Un’arma d’una leggerezza estrema, a bloccaggio meccanico, dotata di una sicura Safe-Action. Un tempo quella pistola era stata uno strumento di tiro sportivo, autorizzato da un porto d’armi. Ma ora, caricata con sedici proiettili blindati, non era più oggetto di alcuna autorizzazione. Era diventato un semplice strumento di morte, dimenticato nei dedali dell’amministrazione francese…
Mathilde soppesò l’arma col palmo della mano, pensando alla propria situazione. Una psichiatra divorziata, in astinenza da pene, che nascondeva nel suo secretaire un’arma automatica. Sorridendo mormorò: «Lascio a voi giudicare il valore simbolico…»
Tornata nel suo studio, fece una nuova telefonata, poi si avvicinò al divano. Per ottenere qualche segno di risveglio dovette scuotere Anna con forza.
Alla fine, la giovane donna si ridestò lentamente. Guardò la sua ospite senza sorpresa, con la testa ripiegata su una spalla. Mathilde chiese a voce bassa:
«Hai detto a qualcuno che saresti venuta qui?»
Fece «no» con la testa.
«Nessuno sa che ci conosciamo?»
Stessa risposta. Mathilde pensò che forse l’avevano seguita: era lascia o raddoppia.

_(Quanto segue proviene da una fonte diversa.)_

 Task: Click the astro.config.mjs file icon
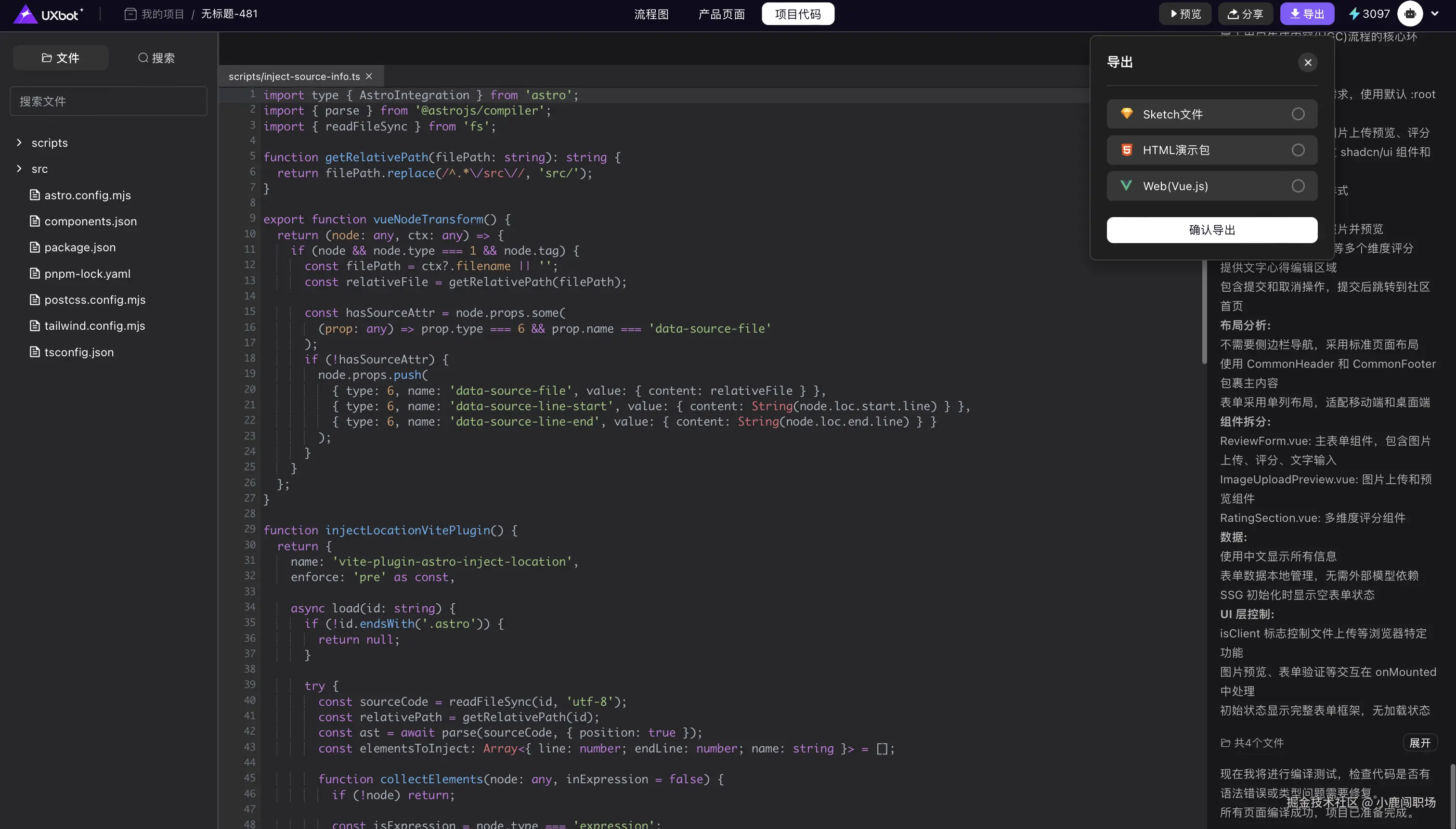(35, 195)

Anna si sfregò gli occhi con le mani, accentuando ancora la stranezza del suo sguardo: quella pigrizia delle palpebre, quel languore disteso verso le tempie, al di sopra degli zigomi. Sulla guancia aveva ancora i segni della coperta.

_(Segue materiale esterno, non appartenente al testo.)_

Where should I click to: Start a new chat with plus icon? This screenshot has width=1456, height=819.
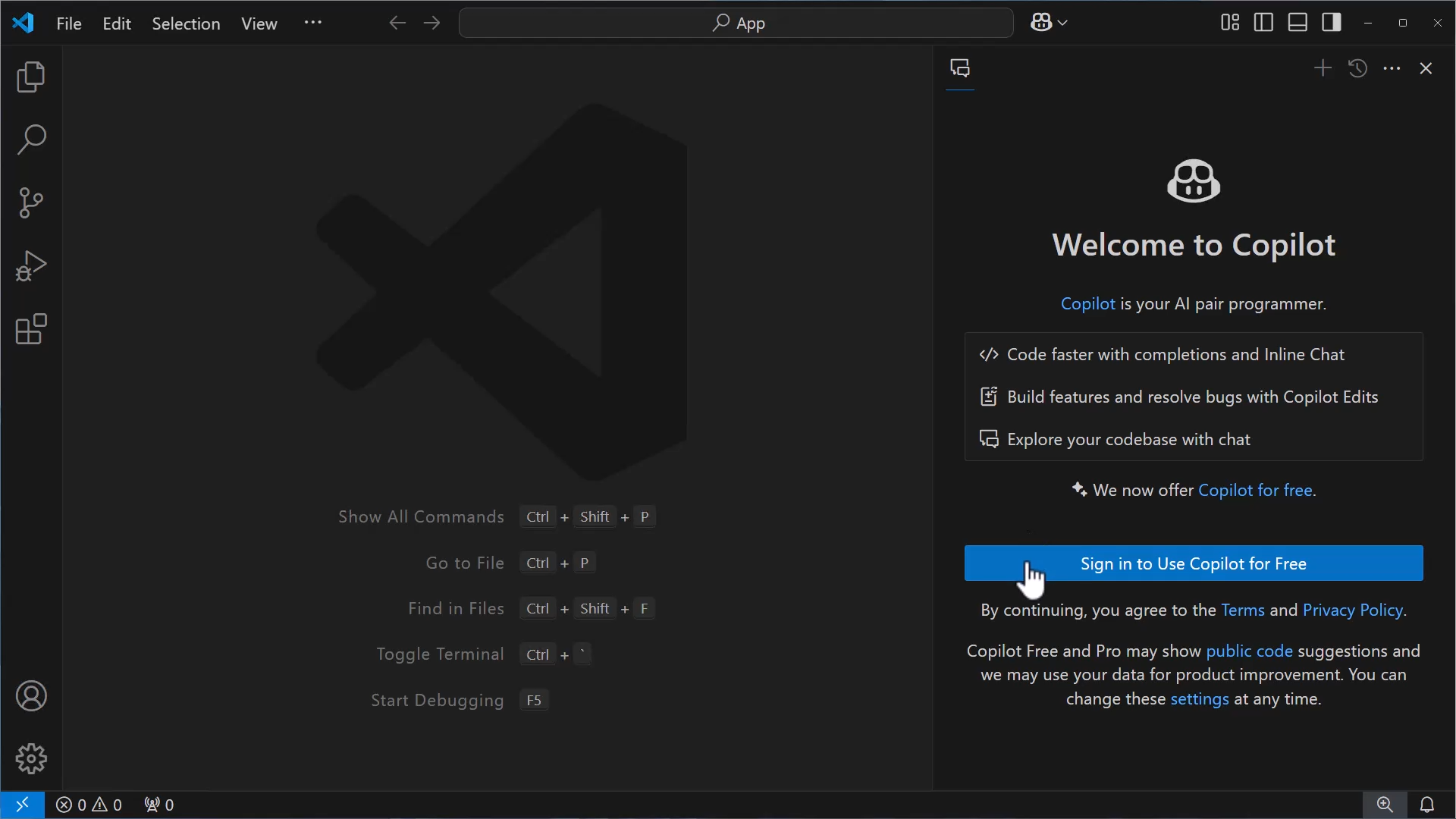tap(1323, 68)
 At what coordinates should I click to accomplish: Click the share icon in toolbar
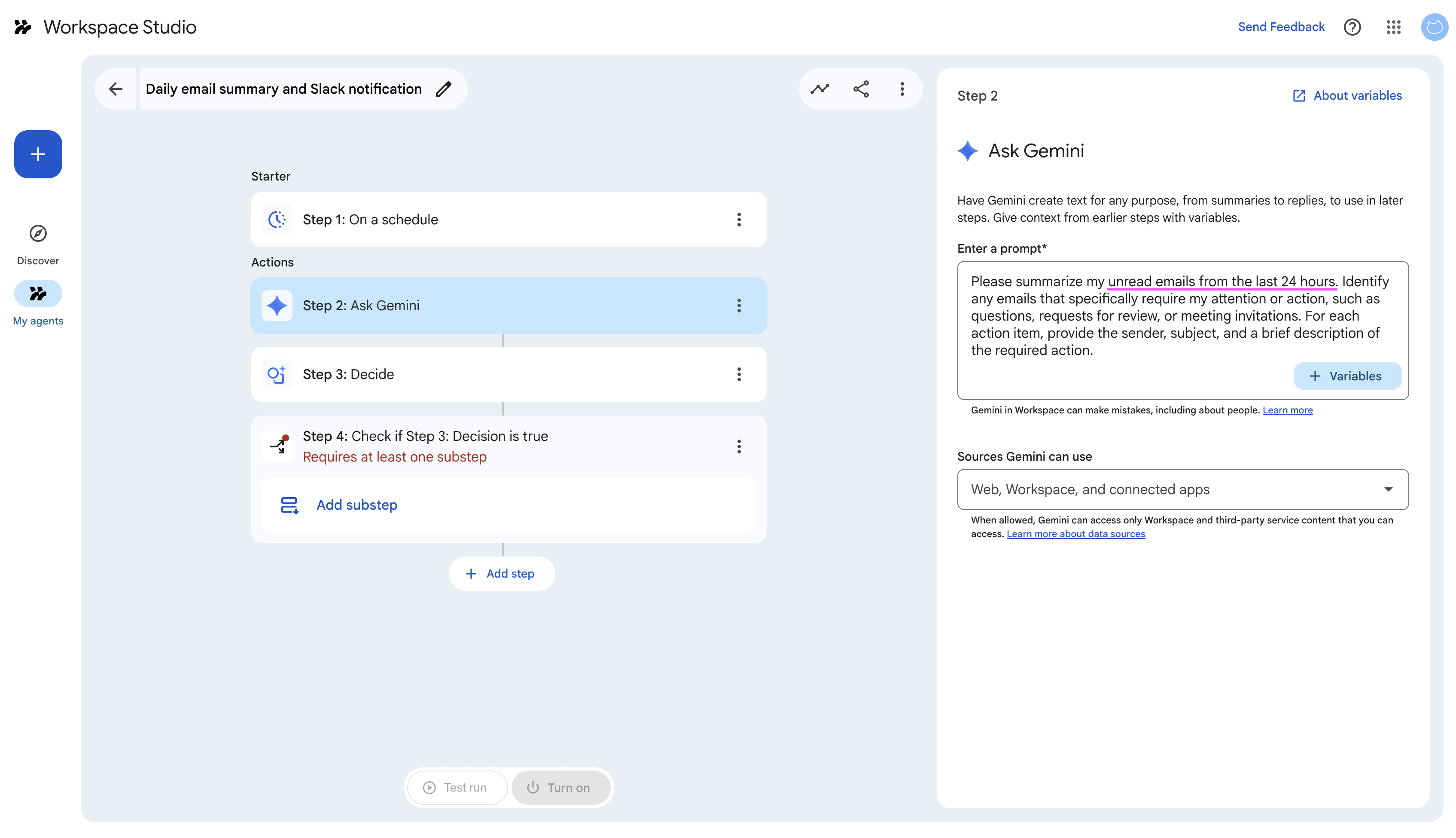point(861,89)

Mathilde pensò alla propria figlia, quella che era partita con tatuato sulla spalla un ideogramma cinese che significava: «la Verità.»

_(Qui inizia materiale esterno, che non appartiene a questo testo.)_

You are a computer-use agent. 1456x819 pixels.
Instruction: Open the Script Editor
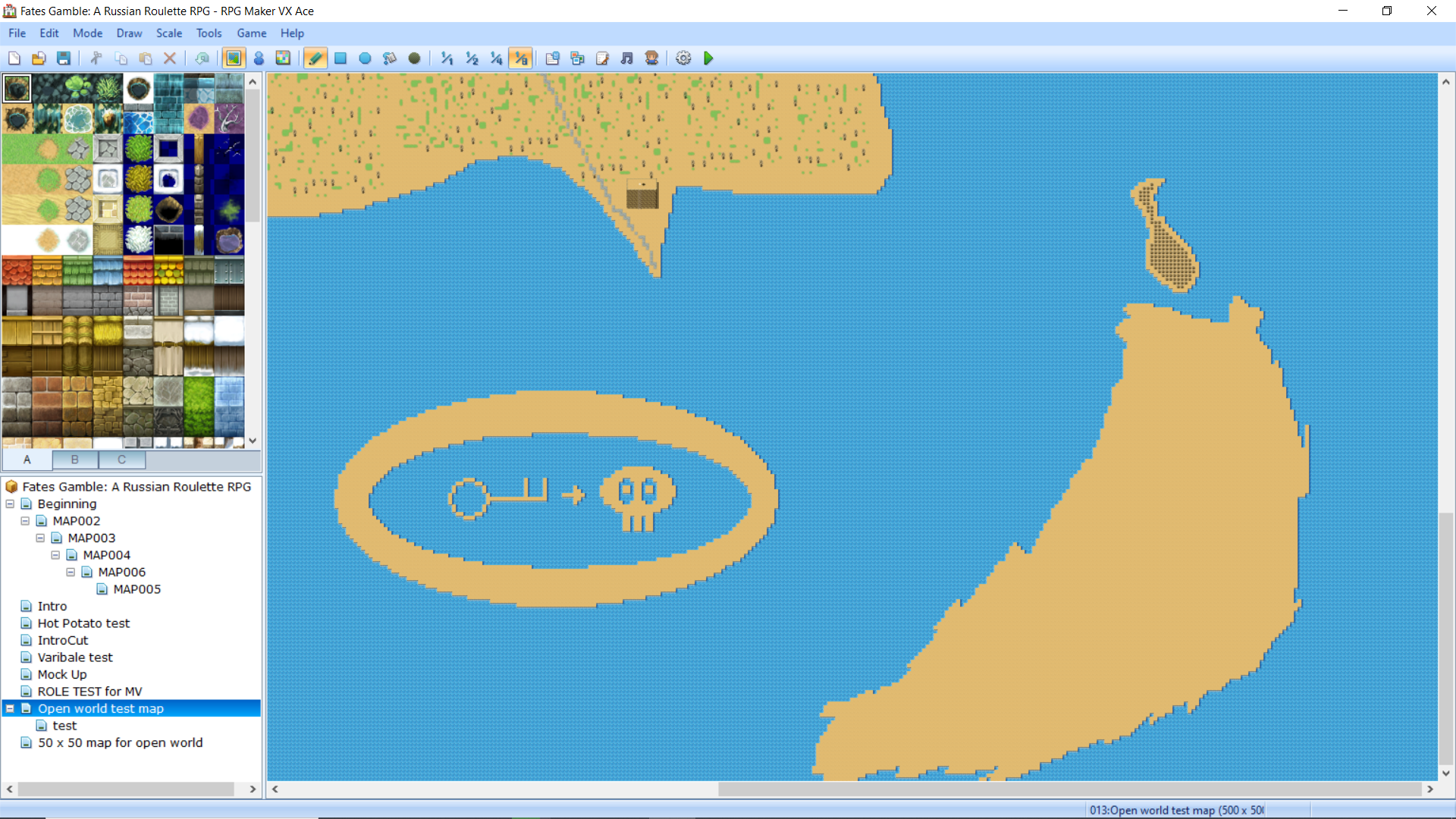pyautogui.click(x=602, y=58)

«Vieni», sussurrò. «Ce ne andiamo.»
«Cos’è che mi hanno fatto?»
Le due donne filavano a tutta velocità lungo il boulevard Saint-Germain, in direzione della Senna. La pioggia era cessata, ma aveva lasciato ovunque le sue impronte: striature, paillette, macchie blu nel vibrato della sera.
Mathilde assunse un tono professorale per mascherare meglio le proprie incertezze.
«Un trattamento», rispose seccamente.
«Che trattamento?»
«Senza dubbio un metodo nuovo, che ha permesso di intaccare una parte della tua memoria.»
«È possibile?»
«In linea di massima no. Ma Ackermann deve aver inventato qualcosa di… rivoluzionario. Una tecnica legata alla tomografia e alle localizzazioni cerebrali.»
Continuando a guidare, gettava delle brevi occhiate ad Anna, che stava lì prostrata, lo sguardo fisso, le mani unite infilate in mezzo alle cosce.
Mathilde proseguì:
«Uno choc può provocare un’amnesia parziale. Ho curato un giocatore di football dopo una commozione cerebrale determinatasi durante una partita. Si ricordava di una parte della sua vita, ma assolutamente niente dell’altra. Può darsi che Ackermann abbia trovato il sistema per provocare lo stesso fenomeno con una sostanza chimica, o un’irradiazione o con qualcos’altro. Una sorta di schermo innalzato all’interno della tua memoria.»
«Ma perché mi hanno fatto questo?»
«Secondo me, è nel mestiere di Laurent che bisogna cercare la chiave. Hai visto qualche cosa che non dovevi vedere, o sei a conoscenza di informazioni legate alla sua attività, o forse ti hanno solo usata per un esperimento, come cavia… Tutto è possibile. Siamo dentro a una storia di pazzi.»
In fondo al boulevard Saint-Germain apparve sulla destra l’Istituto del Mondo Arabo. Sulle sue pareti di vetro veleggiavano le nubi.
Mathilde si stupì della sua stessa calma. Stava guidando a cento all’ora, con una pistola automatica nella borsa, quella bambola morbida al fianco e non avvertiva la minima paura. Sentiva piuttosto una curiosità distaccata, mescolata a una certa eccitazione infantile.
«È possibile che la mia memoria ritorni?»
Mathilde conosceva bene quel tono di voce: l’aveva sentito mille volte durante le sue visite all’ospedale Sainte-Anne. Era la voce dell’ossessione. La voce della demenza. Solo che qui, la follia coincideva con la verità.
Scelse le parole con parsimonia:
«Non posso risponderti senza conoscere il metodo che hanno utilizzato. Se si tratta di sostanze chimiche ci può essere forse un antidoto. Se invece si tratta di chirurgia, io sarei più… pessimista.»